**What you are asked to do**
From the entries below, pull out each line where "Create" appears.

**Records to use**
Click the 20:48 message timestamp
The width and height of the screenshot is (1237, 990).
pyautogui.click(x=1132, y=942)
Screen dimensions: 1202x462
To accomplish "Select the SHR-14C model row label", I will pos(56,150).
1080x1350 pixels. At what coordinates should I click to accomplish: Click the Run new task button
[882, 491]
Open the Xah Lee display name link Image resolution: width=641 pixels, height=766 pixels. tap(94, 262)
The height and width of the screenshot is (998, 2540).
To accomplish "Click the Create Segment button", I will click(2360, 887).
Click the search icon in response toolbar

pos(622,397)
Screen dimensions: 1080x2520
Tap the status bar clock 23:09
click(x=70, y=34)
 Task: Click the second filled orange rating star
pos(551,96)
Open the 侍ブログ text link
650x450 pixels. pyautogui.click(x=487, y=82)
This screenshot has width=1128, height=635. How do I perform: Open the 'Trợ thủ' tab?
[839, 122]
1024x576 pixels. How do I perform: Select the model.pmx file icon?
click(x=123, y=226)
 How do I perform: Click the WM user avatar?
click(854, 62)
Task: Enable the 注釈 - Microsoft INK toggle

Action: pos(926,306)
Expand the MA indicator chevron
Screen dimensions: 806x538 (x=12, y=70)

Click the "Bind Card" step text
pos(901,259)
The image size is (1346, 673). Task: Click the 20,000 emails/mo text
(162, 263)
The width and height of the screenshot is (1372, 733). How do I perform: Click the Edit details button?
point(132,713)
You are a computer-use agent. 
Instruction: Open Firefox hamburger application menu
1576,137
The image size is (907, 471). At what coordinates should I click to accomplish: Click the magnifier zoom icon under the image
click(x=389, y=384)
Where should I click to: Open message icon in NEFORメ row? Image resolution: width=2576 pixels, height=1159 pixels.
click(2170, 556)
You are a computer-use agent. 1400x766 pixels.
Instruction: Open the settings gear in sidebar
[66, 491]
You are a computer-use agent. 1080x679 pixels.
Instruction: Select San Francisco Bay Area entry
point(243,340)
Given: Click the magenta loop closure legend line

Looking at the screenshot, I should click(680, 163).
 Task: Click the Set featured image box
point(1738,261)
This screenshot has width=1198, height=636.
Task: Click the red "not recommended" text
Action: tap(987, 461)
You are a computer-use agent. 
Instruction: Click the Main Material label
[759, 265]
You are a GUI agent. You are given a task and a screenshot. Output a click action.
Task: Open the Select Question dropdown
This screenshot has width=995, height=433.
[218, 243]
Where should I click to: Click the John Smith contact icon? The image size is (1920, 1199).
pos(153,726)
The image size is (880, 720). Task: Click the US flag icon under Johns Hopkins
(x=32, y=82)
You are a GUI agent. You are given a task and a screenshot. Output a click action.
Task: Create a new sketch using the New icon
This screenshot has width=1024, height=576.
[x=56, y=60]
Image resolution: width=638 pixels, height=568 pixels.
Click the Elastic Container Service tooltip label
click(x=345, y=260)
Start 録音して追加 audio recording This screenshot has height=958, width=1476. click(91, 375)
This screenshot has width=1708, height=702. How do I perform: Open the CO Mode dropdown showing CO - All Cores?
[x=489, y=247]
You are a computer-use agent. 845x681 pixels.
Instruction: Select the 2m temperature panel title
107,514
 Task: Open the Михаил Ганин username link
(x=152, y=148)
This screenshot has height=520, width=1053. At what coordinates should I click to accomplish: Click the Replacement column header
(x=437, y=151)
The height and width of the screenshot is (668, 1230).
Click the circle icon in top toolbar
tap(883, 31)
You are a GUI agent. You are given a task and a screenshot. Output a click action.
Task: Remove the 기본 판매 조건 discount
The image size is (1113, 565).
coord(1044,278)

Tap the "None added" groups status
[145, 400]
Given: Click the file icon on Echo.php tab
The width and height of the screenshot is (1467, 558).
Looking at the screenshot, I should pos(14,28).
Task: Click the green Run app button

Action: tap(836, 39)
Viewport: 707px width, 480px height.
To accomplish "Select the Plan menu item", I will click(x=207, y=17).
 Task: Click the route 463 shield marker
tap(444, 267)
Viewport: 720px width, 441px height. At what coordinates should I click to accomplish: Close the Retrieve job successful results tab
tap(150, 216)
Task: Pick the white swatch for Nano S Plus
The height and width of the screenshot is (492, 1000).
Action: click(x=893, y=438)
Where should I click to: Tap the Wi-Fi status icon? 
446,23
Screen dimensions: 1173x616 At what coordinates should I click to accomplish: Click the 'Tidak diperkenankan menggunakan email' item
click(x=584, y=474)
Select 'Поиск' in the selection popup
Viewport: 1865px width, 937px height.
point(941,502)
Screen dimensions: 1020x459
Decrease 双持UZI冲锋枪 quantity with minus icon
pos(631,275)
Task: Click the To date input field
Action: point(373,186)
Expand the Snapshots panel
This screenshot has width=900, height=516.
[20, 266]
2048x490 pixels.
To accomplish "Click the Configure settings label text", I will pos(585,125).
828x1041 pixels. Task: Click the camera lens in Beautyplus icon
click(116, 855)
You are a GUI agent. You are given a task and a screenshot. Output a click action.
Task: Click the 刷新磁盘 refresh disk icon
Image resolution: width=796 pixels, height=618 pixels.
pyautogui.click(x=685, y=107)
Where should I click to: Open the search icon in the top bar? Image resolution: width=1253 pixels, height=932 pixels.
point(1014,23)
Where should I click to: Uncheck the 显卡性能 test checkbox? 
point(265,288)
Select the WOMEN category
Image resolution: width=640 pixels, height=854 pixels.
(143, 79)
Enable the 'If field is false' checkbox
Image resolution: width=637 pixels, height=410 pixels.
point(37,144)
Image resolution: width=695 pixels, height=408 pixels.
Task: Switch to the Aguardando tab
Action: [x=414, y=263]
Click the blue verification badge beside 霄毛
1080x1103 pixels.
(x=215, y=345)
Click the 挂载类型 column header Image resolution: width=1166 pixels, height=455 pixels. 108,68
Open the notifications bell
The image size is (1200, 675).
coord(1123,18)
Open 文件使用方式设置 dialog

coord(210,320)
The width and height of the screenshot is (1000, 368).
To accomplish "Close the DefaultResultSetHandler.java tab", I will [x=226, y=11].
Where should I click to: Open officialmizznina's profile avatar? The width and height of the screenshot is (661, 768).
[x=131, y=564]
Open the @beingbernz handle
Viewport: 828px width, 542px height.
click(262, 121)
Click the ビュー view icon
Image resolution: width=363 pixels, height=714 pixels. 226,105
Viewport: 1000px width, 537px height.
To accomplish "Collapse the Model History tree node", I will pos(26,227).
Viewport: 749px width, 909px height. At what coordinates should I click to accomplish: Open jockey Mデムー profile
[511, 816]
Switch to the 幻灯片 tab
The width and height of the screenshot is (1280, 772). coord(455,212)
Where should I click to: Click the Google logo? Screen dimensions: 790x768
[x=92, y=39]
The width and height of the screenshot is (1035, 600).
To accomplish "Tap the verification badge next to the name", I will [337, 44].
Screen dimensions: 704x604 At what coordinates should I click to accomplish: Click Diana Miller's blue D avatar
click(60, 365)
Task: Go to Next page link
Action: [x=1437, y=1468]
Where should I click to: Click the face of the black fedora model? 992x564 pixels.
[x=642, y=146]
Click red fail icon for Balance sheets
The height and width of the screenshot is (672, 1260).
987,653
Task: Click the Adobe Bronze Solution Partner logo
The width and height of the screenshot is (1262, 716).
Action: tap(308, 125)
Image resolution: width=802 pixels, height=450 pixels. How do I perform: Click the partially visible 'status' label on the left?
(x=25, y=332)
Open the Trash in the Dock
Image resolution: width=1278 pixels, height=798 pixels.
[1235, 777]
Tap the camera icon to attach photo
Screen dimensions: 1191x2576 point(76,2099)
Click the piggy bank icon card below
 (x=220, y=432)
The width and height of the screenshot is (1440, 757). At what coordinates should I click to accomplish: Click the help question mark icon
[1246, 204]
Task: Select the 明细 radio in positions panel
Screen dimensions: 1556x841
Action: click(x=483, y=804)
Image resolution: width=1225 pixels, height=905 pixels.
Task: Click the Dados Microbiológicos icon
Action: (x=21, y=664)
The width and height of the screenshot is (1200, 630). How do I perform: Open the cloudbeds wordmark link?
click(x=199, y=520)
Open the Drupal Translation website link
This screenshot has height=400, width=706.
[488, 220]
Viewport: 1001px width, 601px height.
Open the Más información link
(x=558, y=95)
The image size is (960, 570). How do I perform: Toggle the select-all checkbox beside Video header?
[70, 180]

**Answer below**
To accomplish "Click the Create Segment button", I will click(2360, 887).
Task: Create a new sketch using the New icon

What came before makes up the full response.